_Document excerpt:_
• • • • • • •

Publish HTML via CloudFront to use HTTPS and enjoy caching (and deal with cache invalidations).
Build and deployment should be handled by pipeline runner. Secrets should be provided to automation. For my projects I would go with Github actions and build pipelines there. If bitbucket I would go with their service.
Test if playbook is able to provide cleanup of AWS resources.
Provide tags for billing and inline tags with common resource definitions in operation.
Make develop branch and run towards testing environment first. This would require to remove hardcoded CMD for prod group_vars from Dockerfile. I usually decide about target environment from branch name.
Do monitoring of success/failure of tasks.
Initial thoughts before starting work
Actualy best solution would be python+boto3 in lambda for getting URL and publishing to S3. But then there would be not much place for Ansible and not much place for dockerization. Maybe dockerization would be useful for keeping ansible deployment DSL and lambda function stuff in one place. But I have no experience with Fargate, so I wanted to do solve via Fargate.
Update after playing with Ansible and Fargate. It's quite harder to deploy Fargate tasks via Ansible modules. Probably running CloudFormation via Ansible is better approach. Lambda would be definetely much faster deployment wise. Terraform would serve deployment better, but scheduled tasks has been as plugin in Terraform.
Fargate with scheduled task
docker
getting dataset
optional: check file hash before putting to S3, if some file has been updated
parse for latest data
update table in S3
optional: S3 as https via Cloudfront / update cache afterwards (maybe S3 could do https out of box)
Operation
Fargate + task defintion via terraform
check complexity of cloudformation versus Terraform
Homework definition
Goal
Show the ability to automate the deployment of dockerized application Infrastructure and tools:
AWS EC2 // I used ECS + Fargate instead
AWS S3 // Done
Docker and your preferred docker image // Alpine for size
Ansible // Done
Python or shell // Just bit of shell as I did not prepared lambda function. If would I would use boto3 for S3 communication, check form some csv to dict library and render HTML somehow.

• • • • • • •

_Records:_
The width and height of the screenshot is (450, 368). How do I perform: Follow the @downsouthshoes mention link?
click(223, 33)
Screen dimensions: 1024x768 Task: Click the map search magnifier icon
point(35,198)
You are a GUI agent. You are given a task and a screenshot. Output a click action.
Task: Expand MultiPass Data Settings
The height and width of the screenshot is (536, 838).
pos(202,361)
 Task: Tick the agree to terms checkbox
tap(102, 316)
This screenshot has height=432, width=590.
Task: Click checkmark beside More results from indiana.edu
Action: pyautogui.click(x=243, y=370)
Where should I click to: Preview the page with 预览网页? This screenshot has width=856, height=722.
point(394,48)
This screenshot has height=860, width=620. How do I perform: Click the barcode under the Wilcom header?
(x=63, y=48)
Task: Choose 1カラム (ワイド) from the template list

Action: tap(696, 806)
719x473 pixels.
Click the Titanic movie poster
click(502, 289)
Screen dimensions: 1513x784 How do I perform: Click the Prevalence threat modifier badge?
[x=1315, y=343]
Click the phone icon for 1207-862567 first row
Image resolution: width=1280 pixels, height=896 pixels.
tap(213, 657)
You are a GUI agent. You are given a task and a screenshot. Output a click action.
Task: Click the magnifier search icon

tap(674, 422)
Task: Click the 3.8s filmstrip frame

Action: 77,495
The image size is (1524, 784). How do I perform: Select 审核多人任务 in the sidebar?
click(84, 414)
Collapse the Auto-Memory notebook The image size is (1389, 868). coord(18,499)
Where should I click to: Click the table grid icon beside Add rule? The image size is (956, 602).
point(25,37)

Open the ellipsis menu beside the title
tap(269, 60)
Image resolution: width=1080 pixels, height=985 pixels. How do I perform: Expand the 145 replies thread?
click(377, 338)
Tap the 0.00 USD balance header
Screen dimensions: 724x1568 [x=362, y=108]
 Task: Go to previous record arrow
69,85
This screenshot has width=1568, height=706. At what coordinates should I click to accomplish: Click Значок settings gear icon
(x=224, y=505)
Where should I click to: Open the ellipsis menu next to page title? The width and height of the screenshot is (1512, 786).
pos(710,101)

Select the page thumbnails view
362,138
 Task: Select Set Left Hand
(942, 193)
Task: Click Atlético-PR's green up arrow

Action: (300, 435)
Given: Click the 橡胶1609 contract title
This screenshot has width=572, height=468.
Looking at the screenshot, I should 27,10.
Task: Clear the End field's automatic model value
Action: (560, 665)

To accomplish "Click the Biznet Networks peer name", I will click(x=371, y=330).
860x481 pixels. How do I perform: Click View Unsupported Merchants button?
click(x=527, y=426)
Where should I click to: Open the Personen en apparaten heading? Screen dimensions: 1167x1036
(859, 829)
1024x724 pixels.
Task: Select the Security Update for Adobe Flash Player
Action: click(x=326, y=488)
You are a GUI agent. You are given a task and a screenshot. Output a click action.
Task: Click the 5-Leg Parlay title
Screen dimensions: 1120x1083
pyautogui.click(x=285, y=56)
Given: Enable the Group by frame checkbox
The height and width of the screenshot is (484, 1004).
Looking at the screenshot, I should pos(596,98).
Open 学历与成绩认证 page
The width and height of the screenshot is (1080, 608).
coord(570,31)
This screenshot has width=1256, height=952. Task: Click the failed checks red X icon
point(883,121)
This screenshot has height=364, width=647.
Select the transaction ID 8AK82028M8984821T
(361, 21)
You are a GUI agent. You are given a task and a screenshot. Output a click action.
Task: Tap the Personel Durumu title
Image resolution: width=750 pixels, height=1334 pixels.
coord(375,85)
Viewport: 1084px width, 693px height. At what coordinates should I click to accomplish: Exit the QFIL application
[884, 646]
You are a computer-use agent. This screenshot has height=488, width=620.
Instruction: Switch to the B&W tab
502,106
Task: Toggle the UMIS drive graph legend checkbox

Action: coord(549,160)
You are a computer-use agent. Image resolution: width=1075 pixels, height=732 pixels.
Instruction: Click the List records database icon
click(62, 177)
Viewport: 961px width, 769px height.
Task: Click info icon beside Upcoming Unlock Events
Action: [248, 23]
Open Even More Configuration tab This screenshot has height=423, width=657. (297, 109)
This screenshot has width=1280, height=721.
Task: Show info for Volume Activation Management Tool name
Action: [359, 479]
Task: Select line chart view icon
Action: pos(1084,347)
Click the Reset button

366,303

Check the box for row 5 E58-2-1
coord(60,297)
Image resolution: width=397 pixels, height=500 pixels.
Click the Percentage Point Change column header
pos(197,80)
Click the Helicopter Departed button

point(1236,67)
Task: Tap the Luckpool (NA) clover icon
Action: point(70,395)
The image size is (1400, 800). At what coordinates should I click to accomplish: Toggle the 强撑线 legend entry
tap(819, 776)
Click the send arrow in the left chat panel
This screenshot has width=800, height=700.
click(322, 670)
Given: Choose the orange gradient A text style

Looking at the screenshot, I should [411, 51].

• • • • • • •

Answer these questions about the deployment notes:
1. Which Docker image was chosen, and for what reason?
2. Which service would be used to build pipelines for the writer's own projects?
3. What does the writer usually use to decide the target environment?
Answer using only the deployment notes, not the data.

1. Alpine, for its size.
2. GitHub Actions.
3. The branch name.